> Aim of the exercise:
Copy the rows below verbatim, from the line containing "Screen dimensions: 1280x720" through the end of the rows, omitting the pictures.
** begin Exercise input **
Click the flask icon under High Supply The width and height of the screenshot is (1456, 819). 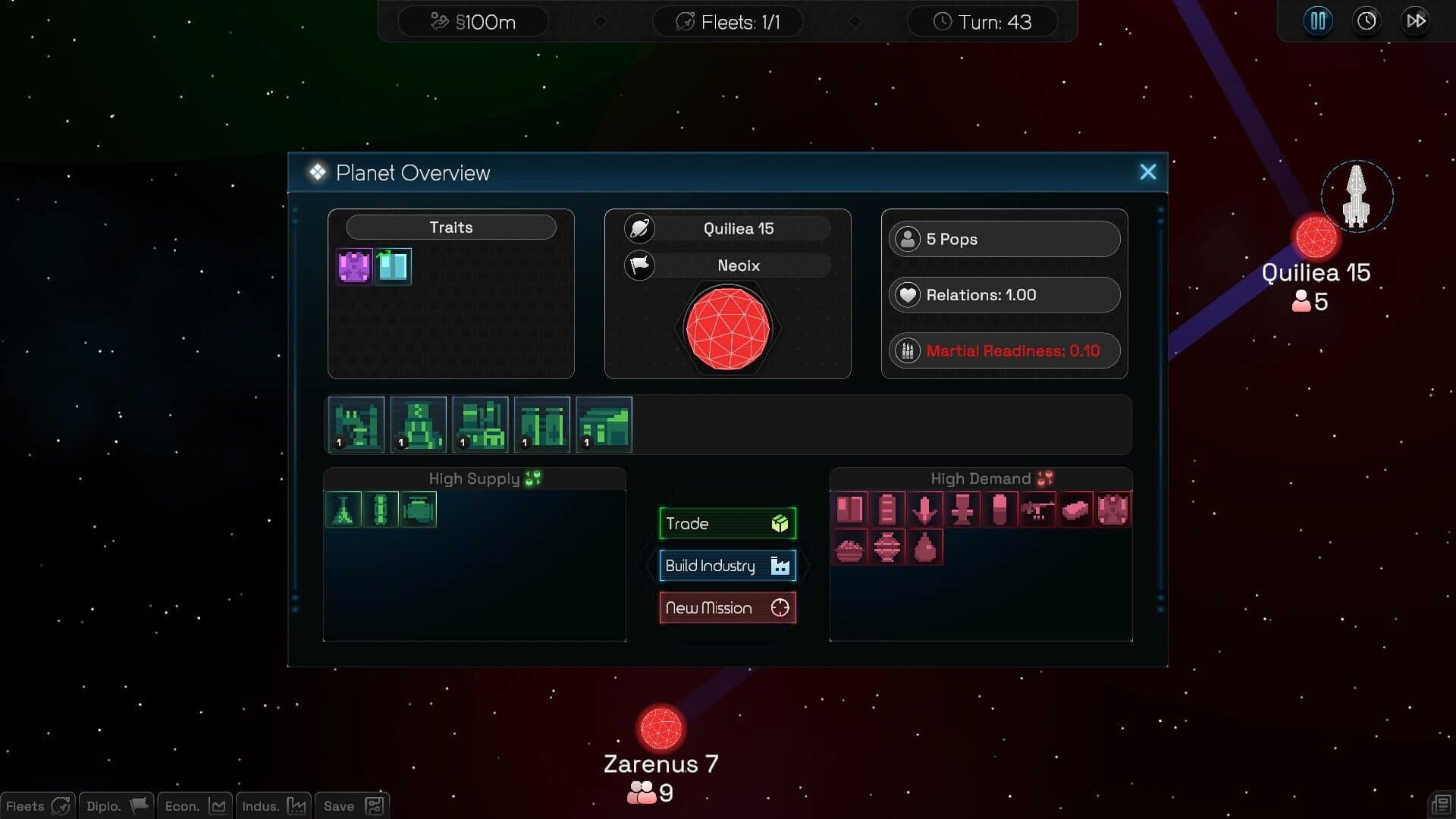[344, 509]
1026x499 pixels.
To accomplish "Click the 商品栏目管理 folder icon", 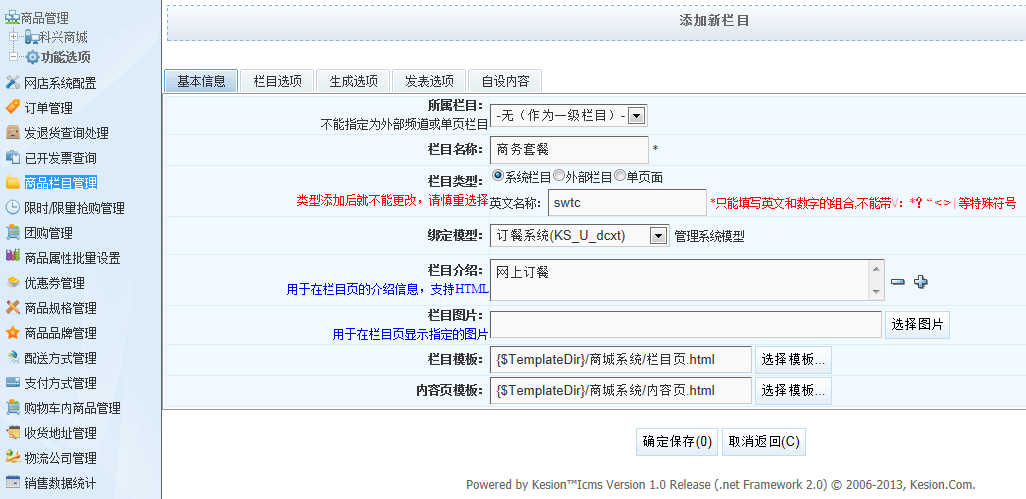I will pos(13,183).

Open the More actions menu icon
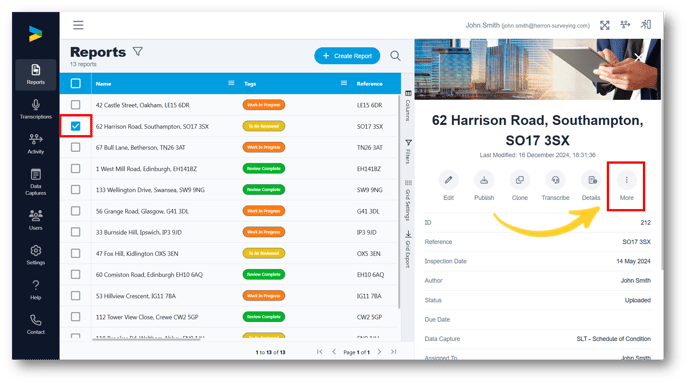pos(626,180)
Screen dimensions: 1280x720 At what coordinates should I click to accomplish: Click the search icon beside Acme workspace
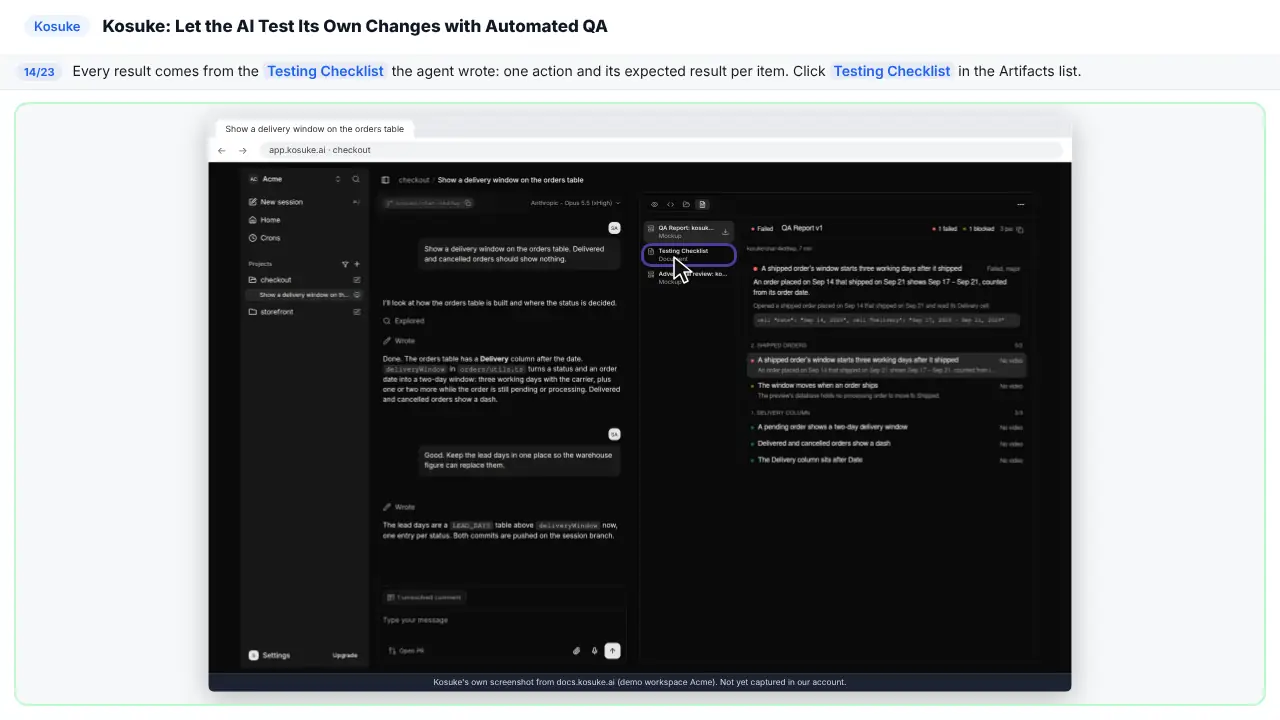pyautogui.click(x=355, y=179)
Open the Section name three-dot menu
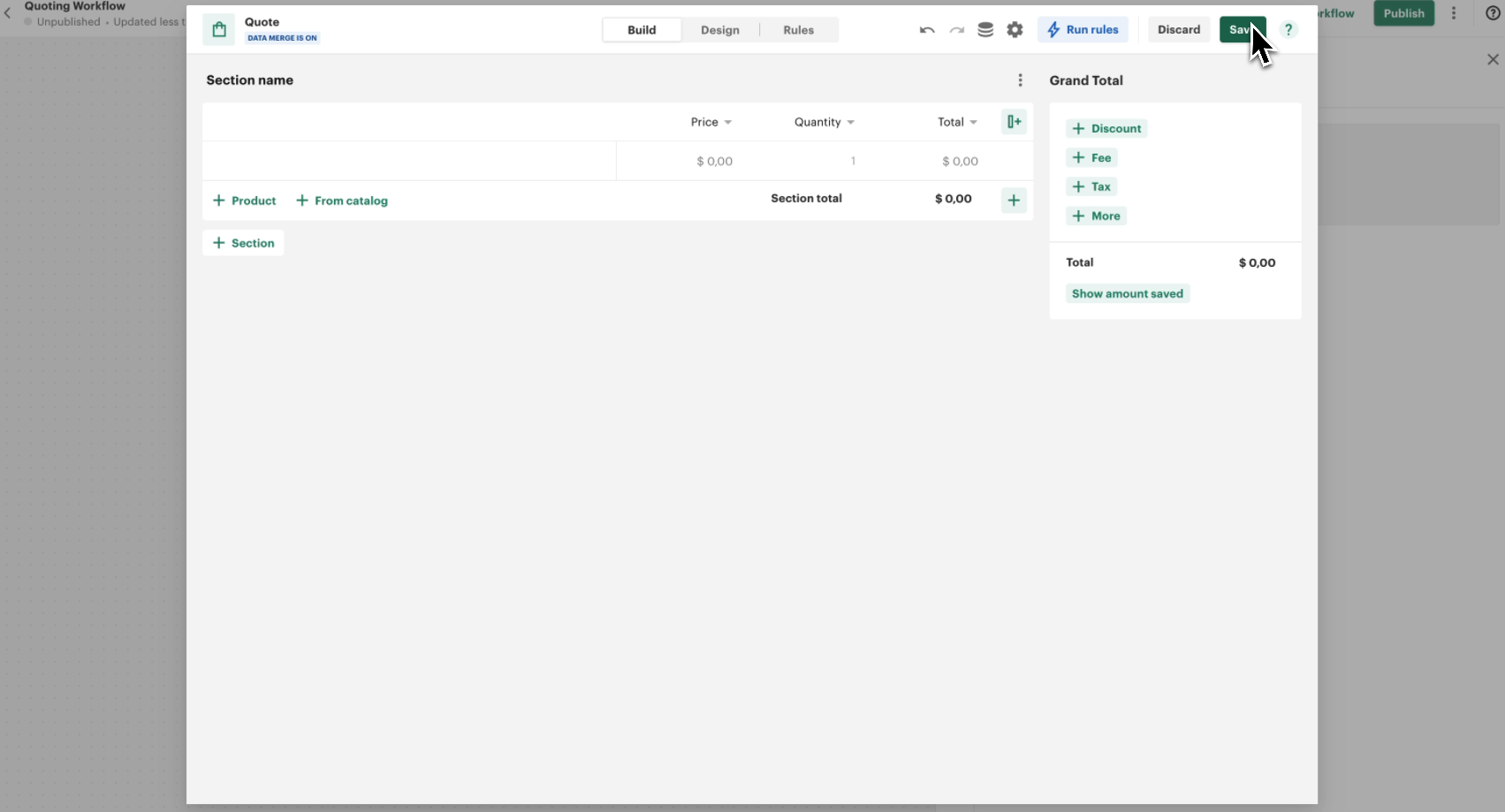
** end Exercise input **
> The answer:
Screen dimensions: 1280x720 At what coordinates should I click to accomplish: Click the search icon beside Acme workspace
pyautogui.click(x=355, y=179)
Open the Section name three-dot menu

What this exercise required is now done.